_Dataset records_
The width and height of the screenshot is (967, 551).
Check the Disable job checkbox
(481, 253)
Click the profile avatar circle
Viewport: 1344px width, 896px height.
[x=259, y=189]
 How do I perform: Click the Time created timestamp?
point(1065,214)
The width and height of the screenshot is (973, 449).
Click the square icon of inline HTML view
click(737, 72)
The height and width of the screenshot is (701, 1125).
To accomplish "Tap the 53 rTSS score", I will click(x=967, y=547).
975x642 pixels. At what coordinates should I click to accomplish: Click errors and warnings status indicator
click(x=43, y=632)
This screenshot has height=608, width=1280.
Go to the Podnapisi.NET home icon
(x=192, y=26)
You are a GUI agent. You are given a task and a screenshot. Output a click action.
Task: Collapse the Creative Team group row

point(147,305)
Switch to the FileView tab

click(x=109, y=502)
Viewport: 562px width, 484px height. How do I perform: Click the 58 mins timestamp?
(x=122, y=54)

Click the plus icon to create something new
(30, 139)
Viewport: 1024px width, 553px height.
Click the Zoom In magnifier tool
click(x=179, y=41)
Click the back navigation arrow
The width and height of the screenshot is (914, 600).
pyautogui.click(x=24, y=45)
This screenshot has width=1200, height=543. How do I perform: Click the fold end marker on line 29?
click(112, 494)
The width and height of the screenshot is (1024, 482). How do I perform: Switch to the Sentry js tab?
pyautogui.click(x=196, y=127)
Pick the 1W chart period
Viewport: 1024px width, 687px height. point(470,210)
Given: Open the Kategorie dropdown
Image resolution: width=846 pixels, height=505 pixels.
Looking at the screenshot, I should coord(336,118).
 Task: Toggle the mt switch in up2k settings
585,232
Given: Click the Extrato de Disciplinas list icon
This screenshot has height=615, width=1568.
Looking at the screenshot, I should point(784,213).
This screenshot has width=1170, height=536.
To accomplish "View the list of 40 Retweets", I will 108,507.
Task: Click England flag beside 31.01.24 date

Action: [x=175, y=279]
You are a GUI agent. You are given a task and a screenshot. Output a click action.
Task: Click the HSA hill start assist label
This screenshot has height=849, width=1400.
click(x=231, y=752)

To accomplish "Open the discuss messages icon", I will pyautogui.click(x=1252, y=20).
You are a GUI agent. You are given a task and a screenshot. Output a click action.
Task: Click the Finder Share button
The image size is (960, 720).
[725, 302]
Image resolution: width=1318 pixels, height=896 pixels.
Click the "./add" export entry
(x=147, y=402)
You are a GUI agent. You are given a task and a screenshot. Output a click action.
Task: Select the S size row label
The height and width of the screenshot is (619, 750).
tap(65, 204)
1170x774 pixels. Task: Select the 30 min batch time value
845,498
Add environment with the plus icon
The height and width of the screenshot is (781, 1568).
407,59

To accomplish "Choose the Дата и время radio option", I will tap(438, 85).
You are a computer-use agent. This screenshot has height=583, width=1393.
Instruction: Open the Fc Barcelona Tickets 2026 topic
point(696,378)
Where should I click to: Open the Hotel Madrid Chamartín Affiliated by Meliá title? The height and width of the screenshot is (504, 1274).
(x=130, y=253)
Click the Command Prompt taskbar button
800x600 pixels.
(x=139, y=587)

_Activity_
Every record must be given again exactly as it was written.

_Reply_
The width and height of the screenshot is (967, 551).
Check the Disable job checkbox
(481, 253)
Click the profile avatar circle
Viewport: 1344px width, 896px height.
[x=259, y=189]
 How do I perform: Click the Time created timestamp?
point(1065,214)
The width and height of the screenshot is (973, 449).
Click the square icon of inline HTML view
click(737, 72)
The height and width of the screenshot is (701, 1125).
To accomplish "Tap the 53 rTSS score", I will click(x=967, y=547).
975x642 pixels. At what coordinates should I click to accomplish: Click errors and warnings status indicator
click(x=43, y=632)
This screenshot has height=608, width=1280.
Go to the Podnapisi.NET home icon
(x=192, y=26)
You are a GUI agent. You are given a task and a screenshot. Output a click action.
Task: Collapse the Creative Team group row

point(147,305)
Switch to the FileView tab

click(x=109, y=502)
Viewport: 562px width, 484px height. How do I perform: Click the 58 mins timestamp?
(x=122, y=54)

Click the plus icon to create something new
(30, 139)
Viewport: 1024px width, 553px height.
Click the Zoom In magnifier tool
click(x=179, y=41)
Click the back navigation arrow
The width and height of the screenshot is (914, 600).
pyautogui.click(x=24, y=45)
This screenshot has width=1200, height=543. How do I perform: Click the fold end marker on line 29?
click(112, 494)
The width and height of the screenshot is (1024, 482). How do I perform: Switch to the Sentry js tab?
pyautogui.click(x=196, y=127)
Pick the 1W chart period
Viewport: 1024px width, 687px height. point(470,210)
Given: Open the Kategorie dropdown
Image resolution: width=846 pixels, height=505 pixels.
Looking at the screenshot, I should coord(336,118).
 Task: Toggle the mt switch in up2k settings
585,232
Given: Click the Extrato de Disciplinas list icon
This screenshot has height=615, width=1568.
Looking at the screenshot, I should point(784,213).
This screenshot has width=1170, height=536.
To accomplish "View the list of 40 Retweets", I will 108,507.
Task: Click England flag beside 31.01.24 date

Action: [x=175, y=279]
You are a GUI agent. You are given a task and a screenshot. Output a click action.
Task: Click the HSA hill start assist label
This screenshot has height=849, width=1400.
click(x=231, y=752)

To accomplish "Open the discuss messages icon", I will pyautogui.click(x=1252, y=20).
You are a GUI agent. You are given a task and a screenshot. Output a click action.
Task: Click the Finder Share button
The image size is (960, 720).
[725, 302]
Image resolution: width=1318 pixels, height=896 pixels.
Click the "./add" export entry
(x=147, y=402)
You are a GUI agent. You are given a task and a screenshot. Output a click action.
Task: Select the S size row label
The height and width of the screenshot is (619, 750).
tap(65, 204)
1170x774 pixels. Task: Select the 30 min batch time value
845,498
Add environment with the plus icon
The height and width of the screenshot is (781, 1568).
407,59

To accomplish "Choose the Дата и время radio option", I will tap(438, 85).
You are a computer-use agent. This screenshot has height=583, width=1393.
Instruction: Open the Fc Barcelona Tickets 2026 topic
point(696,378)
Where should I click to: Open the Hotel Madrid Chamartín Affiliated by Meliá title? The height and width of the screenshot is (504, 1274).
(x=130, y=253)
Click the Command Prompt taskbar button
800x600 pixels.
(x=139, y=587)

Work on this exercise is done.